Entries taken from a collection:

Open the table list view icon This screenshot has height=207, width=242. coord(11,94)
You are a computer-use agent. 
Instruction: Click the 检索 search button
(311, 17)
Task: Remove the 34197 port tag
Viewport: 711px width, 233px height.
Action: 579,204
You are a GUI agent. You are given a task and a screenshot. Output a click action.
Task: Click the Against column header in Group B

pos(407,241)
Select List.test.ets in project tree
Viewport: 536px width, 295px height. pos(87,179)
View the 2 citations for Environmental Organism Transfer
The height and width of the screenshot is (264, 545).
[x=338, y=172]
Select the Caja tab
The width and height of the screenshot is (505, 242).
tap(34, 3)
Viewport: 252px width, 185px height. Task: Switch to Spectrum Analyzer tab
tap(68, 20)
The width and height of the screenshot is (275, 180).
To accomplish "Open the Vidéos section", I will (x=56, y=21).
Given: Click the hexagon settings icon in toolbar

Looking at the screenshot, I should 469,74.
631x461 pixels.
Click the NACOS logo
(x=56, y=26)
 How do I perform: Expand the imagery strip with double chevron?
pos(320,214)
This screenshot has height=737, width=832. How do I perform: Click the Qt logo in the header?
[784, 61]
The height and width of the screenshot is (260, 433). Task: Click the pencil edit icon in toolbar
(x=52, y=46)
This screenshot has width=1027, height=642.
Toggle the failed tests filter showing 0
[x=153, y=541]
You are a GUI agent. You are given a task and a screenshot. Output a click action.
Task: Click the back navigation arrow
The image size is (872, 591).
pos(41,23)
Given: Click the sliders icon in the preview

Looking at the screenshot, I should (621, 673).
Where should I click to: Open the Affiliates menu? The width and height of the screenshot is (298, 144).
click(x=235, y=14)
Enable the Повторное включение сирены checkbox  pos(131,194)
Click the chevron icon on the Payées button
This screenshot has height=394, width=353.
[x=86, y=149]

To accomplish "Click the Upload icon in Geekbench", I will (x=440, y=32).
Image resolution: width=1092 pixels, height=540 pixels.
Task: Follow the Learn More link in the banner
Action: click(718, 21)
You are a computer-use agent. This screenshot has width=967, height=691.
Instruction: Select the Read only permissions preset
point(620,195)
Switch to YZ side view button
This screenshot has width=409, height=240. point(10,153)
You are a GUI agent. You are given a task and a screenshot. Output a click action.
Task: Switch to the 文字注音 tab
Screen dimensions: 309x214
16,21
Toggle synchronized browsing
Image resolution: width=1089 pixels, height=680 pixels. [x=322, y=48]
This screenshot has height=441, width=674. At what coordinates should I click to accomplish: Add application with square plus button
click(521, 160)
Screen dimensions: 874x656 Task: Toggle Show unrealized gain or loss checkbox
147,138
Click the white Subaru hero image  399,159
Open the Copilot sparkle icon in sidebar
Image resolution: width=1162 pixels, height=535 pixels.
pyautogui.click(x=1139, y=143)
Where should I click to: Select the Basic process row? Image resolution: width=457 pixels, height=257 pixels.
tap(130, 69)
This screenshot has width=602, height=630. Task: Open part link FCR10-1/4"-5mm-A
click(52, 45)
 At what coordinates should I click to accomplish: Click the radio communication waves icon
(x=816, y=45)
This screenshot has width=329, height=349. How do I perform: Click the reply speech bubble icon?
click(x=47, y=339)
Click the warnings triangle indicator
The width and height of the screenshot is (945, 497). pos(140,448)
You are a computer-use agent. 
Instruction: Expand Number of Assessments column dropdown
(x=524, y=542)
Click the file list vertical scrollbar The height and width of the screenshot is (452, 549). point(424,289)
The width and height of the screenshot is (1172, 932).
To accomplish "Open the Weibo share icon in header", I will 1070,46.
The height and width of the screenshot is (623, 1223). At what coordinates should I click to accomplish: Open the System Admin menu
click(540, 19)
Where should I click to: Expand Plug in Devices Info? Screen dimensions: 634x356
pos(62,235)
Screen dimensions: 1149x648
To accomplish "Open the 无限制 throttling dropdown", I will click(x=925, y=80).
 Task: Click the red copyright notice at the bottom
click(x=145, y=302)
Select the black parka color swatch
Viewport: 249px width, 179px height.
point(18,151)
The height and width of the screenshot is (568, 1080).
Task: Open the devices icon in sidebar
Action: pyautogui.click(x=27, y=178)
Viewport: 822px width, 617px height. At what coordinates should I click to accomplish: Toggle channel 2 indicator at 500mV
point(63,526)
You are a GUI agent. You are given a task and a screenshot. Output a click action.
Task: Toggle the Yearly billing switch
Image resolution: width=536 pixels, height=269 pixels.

Problem statement: The records above are to be copied in full, exactly as written.

Answer area:
Open the table list view icon This screenshot has height=207, width=242. coord(11,94)
You are a computer-use agent. 
Instruction: Click the 检索 search button
(311, 17)
Task: Remove the 34197 port tag
Viewport: 711px width, 233px height.
Action: 579,204
You are a GUI agent. You are given a task and a screenshot. Output a click action.
Task: Click the Against column header in Group B

pos(407,241)
Select List.test.ets in project tree
Viewport: 536px width, 295px height. pos(87,179)
View the 2 citations for Environmental Organism Transfer
The height and width of the screenshot is (264, 545).
[x=338, y=172]
Select the Caja tab
The width and height of the screenshot is (505, 242).
tap(34, 3)
Viewport: 252px width, 185px height. Task: Switch to Spectrum Analyzer tab
tap(68, 20)
The width and height of the screenshot is (275, 180).
To accomplish "Open the Vidéos section", I will (x=56, y=21).
Given: Click the hexagon settings icon in toolbar

Looking at the screenshot, I should 469,74.
631x461 pixels.
Click the NACOS logo
(x=56, y=26)
 How do I perform: Expand the imagery strip with double chevron?
pos(320,214)
This screenshot has height=737, width=832. How do I perform: Click the Qt logo in the header?
[784, 61]
The height and width of the screenshot is (260, 433). Task: Click the pencil edit icon in toolbar
(x=52, y=46)
This screenshot has width=1027, height=642.
Toggle the failed tests filter showing 0
[x=153, y=541]
You are a GUI agent. You are given a task and a screenshot. Output a click action.
Task: Click the back navigation arrow
The image size is (872, 591).
pos(41,23)
Given: Click the sliders icon in the preview

Looking at the screenshot, I should (621, 673).
Where should I click to: Open the Affiliates menu? The width and height of the screenshot is (298, 144).
click(x=235, y=14)
Enable the Повторное включение сирены checkbox  pos(131,194)
Click the chevron icon on the Payées button
This screenshot has height=394, width=353.
[x=86, y=149]

To accomplish "Click the Upload icon in Geekbench", I will (x=440, y=32).
Image resolution: width=1092 pixels, height=540 pixels.
Task: Follow the Learn More link in the banner
Action: click(718, 21)
You are a computer-use agent. This screenshot has width=967, height=691.
Instruction: Select the Read only permissions preset
point(620,195)
Switch to YZ side view button
This screenshot has width=409, height=240. point(10,153)
You are a GUI agent. You are given a task and a screenshot. Output a click action.
Task: Switch to the 文字注音 tab
Screen dimensions: 309x214
16,21
Toggle synchronized browsing
Image resolution: width=1089 pixels, height=680 pixels. [x=322, y=48]
This screenshot has height=441, width=674. At what coordinates should I click to accomplish: Add application with square plus button
click(521, 160)
Screen dimensions: 874x656 Task: Toggle Show unrealized gain or loss checkbox
147,138
Click the white Subaru hero image  399,159
Open the Copilot sparkle icon in sidebar
Image resolution: width=1162 pixels, height=535 pixels.
pyautogui.click(x=1139, y=143)
Where should I click to: Select the Basic process row? Image resolution: width=457 pixels, height=257 pixels.
tap(130, 69)
This screenshot has width=602, height=630. Task: Open part link FCR10-1/4"-5mm-A
click(52, 45)
 At what coordinates should I click to accomplish: Click the radio communication waves icon
(x=816, y=45)
This screenshot has width=329, height=349. How do I perform: Click the reply speech bubble icon?
click(x=47, y=339)
Click the warnings triangle indicator
The width and height of the screenshot is (945, 497). pos(140,448)
You are a computer-use agent. 
Instruction: Expand Number of Assessments column dropdown
(x=524, y=542)
Click the file list vertical scrollbar The height and width of the screenshot is (452, 549). point(424,289)
The width and height of the screenshot is (1172, 932).
To accomplish "Open the Weibo share icon in header", I will 1070,46.
The height and width of the screenshot is (623, 1223). At what coordinates should I click to accomplish: Open the System Admin menu
click(540, 19)
Where should I click to: Expand Plug in Devices Info? Screen dimensions: 634x356
pos(62,235)
Screen dimensions: 1149x648
To accomplish "Open the 无限制 throttling dropdown", I will click(x=925, y=80).
 Task: Click the red copyright notice at the bottom
click(x=145, y=302)
Select the black parka color swatch
Viewport: 249px width, 179px height.
point(18,151)
The height and width of the screenshot is (568, 1080).
Task: Open the devices icon in sidebar
Action: pyautogui.click(x=27, y=178)
Viewport: 822px width, 617px height. At what coordinates should I click to accomplish: Toggle channel 2 indicator at 500mV
point(63,526)
You are a GUI agent. You are given a task and a screenshot. Output a click action.
Task: Toggle the Yearly billing switch
Image resolution: width=536 pixels, height=269 pixels.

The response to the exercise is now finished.